*Data for this task*.

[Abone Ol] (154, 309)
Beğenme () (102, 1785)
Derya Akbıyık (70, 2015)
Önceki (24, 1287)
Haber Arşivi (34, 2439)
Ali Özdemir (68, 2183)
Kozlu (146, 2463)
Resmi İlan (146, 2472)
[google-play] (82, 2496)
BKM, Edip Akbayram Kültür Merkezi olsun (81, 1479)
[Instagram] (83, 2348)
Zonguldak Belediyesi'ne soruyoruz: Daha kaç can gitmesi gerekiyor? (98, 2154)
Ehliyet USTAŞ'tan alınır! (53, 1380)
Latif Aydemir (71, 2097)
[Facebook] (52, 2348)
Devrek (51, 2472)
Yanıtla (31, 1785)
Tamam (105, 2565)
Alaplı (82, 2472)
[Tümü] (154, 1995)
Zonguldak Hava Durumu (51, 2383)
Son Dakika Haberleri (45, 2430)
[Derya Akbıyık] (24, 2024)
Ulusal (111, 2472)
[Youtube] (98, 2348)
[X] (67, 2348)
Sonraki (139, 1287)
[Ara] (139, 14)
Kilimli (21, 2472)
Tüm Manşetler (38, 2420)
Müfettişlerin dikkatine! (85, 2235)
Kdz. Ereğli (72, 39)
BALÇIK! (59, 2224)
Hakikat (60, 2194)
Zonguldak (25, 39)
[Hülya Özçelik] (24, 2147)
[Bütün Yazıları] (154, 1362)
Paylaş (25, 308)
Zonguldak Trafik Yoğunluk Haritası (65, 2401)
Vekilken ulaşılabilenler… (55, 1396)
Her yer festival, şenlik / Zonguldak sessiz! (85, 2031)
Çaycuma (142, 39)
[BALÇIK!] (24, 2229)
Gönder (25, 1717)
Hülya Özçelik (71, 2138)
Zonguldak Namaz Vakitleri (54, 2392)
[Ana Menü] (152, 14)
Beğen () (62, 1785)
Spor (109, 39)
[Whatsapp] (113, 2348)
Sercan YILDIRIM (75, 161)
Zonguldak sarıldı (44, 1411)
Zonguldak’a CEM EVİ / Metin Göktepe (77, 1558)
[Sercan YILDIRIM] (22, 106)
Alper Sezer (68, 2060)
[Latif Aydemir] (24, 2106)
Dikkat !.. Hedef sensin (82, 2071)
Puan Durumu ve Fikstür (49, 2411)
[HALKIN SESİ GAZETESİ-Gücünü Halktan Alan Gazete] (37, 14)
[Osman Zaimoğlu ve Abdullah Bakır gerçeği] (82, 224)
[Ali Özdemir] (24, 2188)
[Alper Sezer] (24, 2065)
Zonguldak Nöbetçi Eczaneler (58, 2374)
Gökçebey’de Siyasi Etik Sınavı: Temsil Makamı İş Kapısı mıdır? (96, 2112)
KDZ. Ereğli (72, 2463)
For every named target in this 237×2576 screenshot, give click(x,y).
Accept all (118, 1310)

...

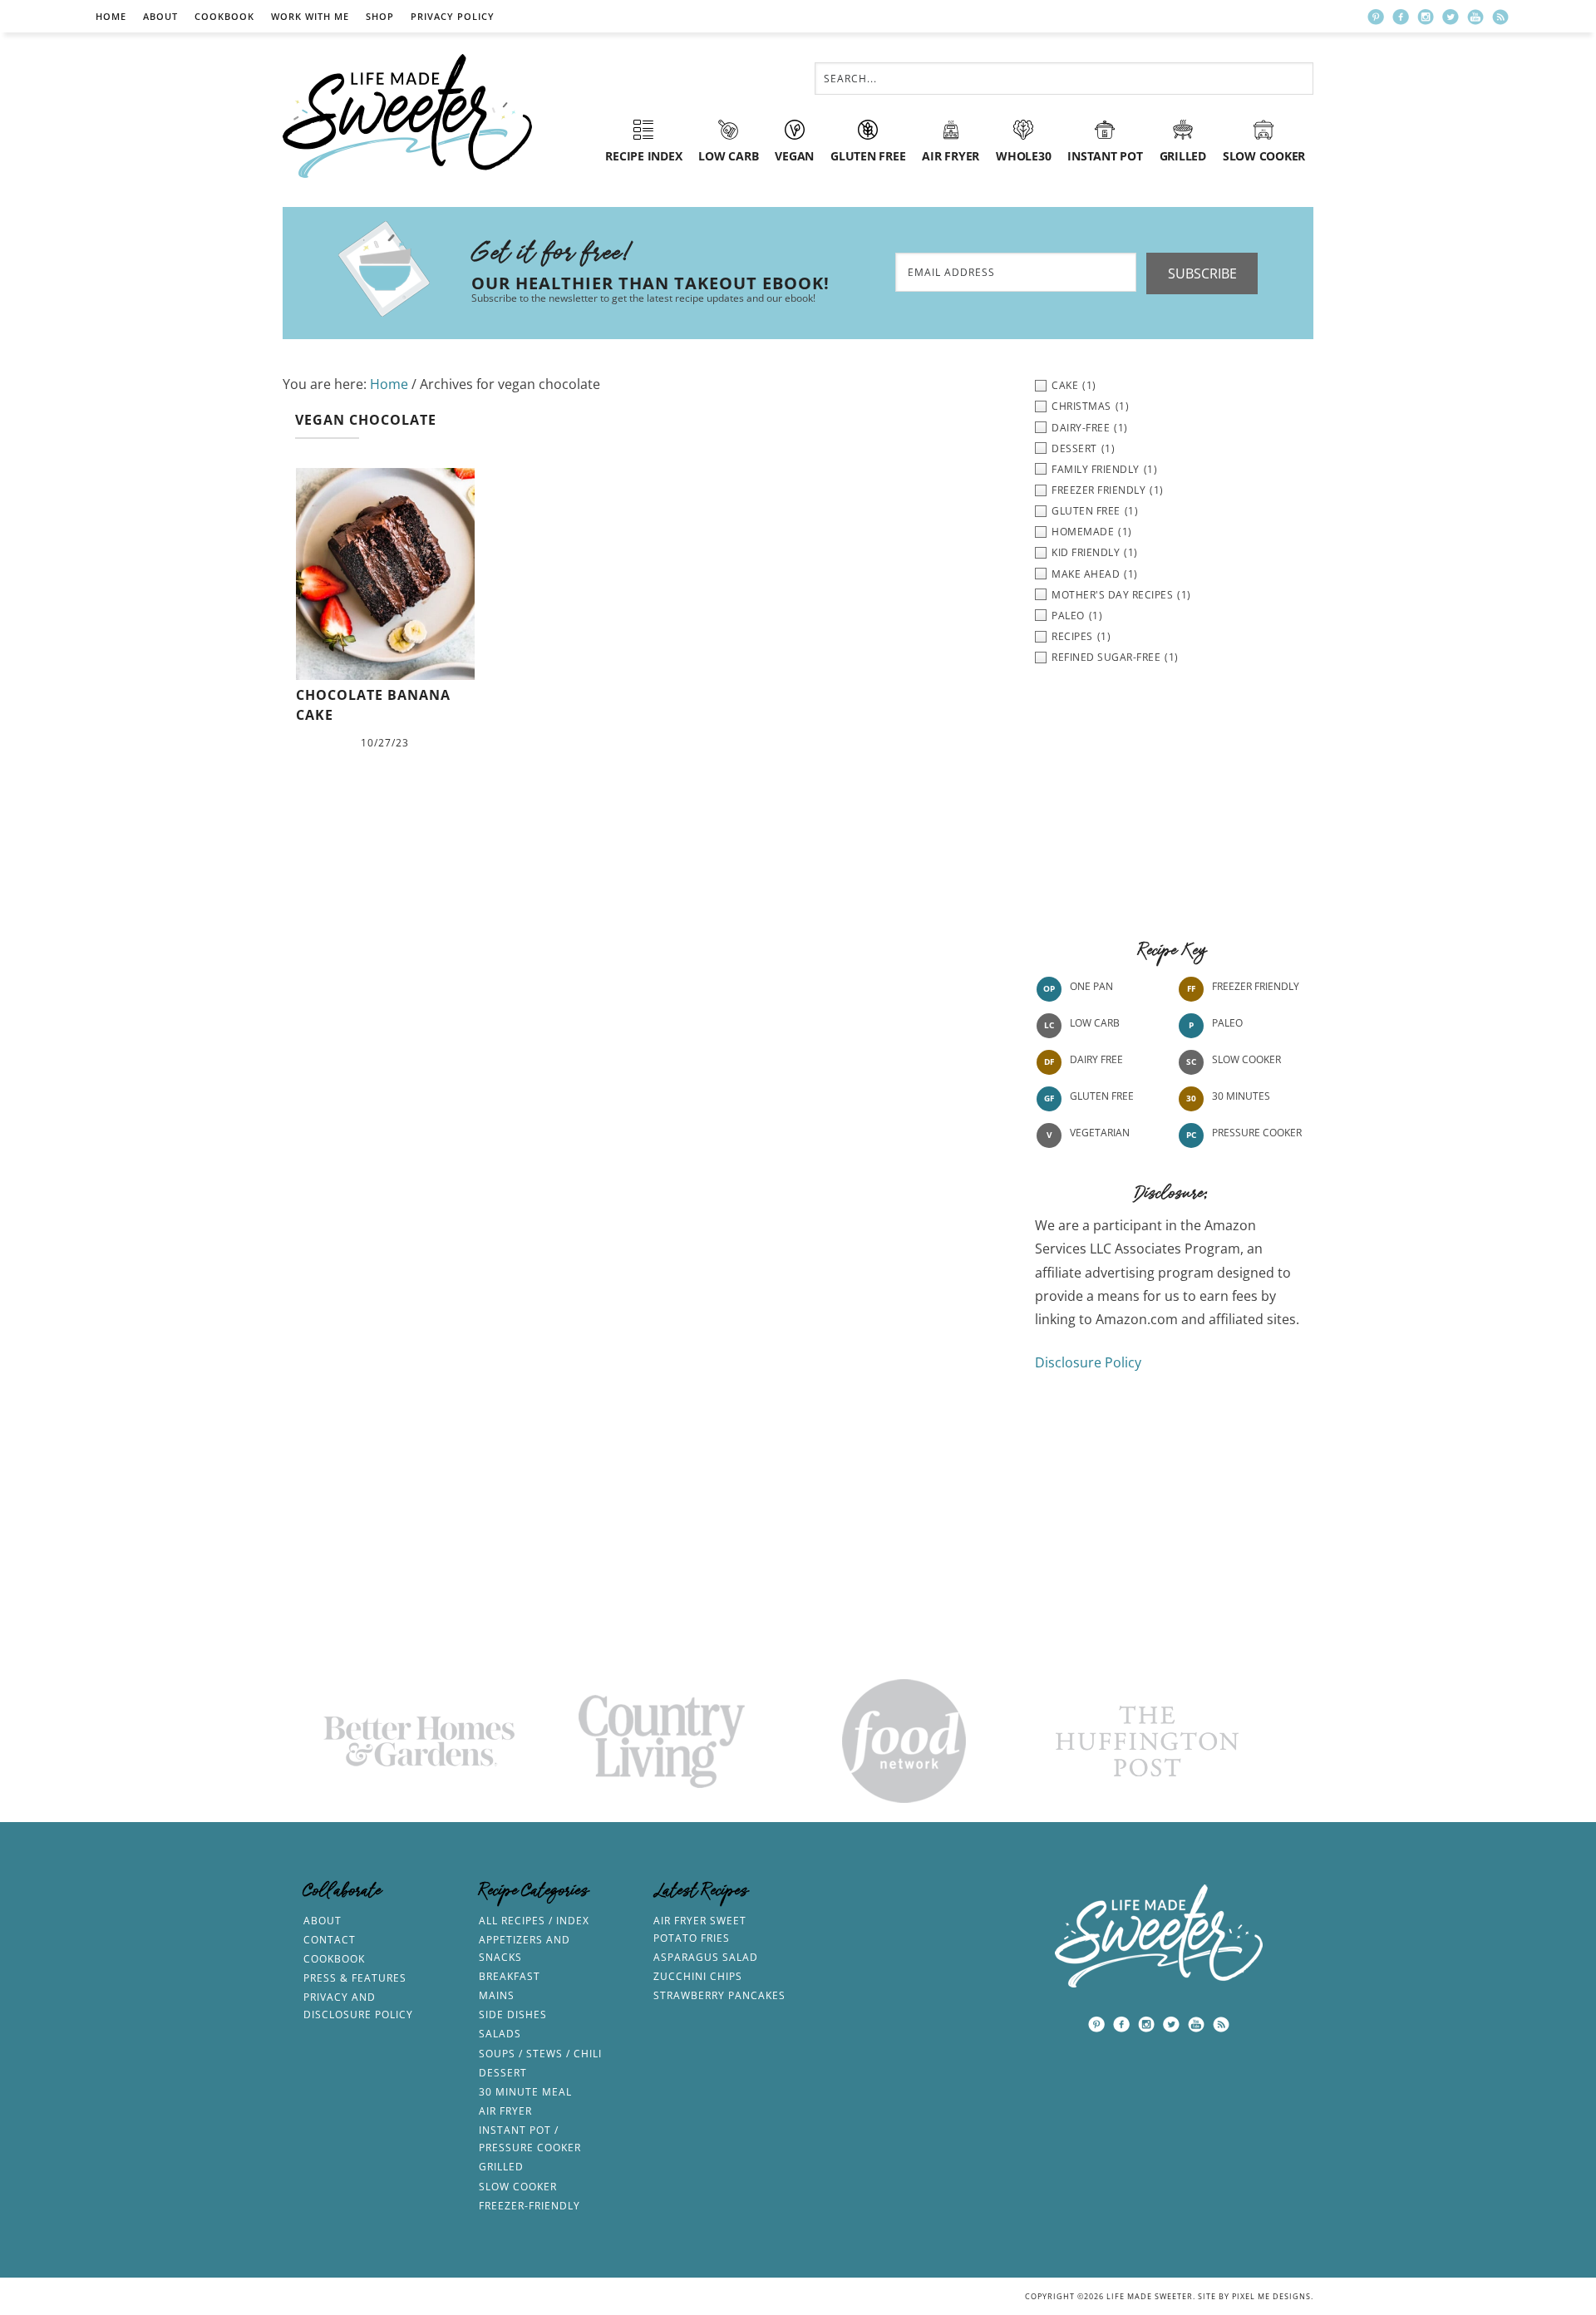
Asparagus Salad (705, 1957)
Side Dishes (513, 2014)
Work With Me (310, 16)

*Exercise*.
Word for word, restate the lines of the data above that fall between the line holding "Her yer festival, şenlik" and the line holding "Zonguldak’a CEM EVİ", inclusive, and no other lines.

*Task solution*.
Her yer festival, şenlik / Zonguldak sessiz! (85, 2031)
Çaycuma (142, 39)
[BALÇIK!] (24, 2229)
Gönder (25, 1717)
Hülya Özçelik (71, 2138)
Zonguldak Namaz Vakitleri (54, 2392)
[Ana Menü] (152, 14)
Beğen () (62, 1785)
Spor (109, 39)
[Whatsapp] (113, 2348)
Sercan YILDIRIM (75, 161)
Zonguldak sarıldı (44, 1411)
Zonguldak’a CEM EVİ / Metin Göktepe (77, 1558)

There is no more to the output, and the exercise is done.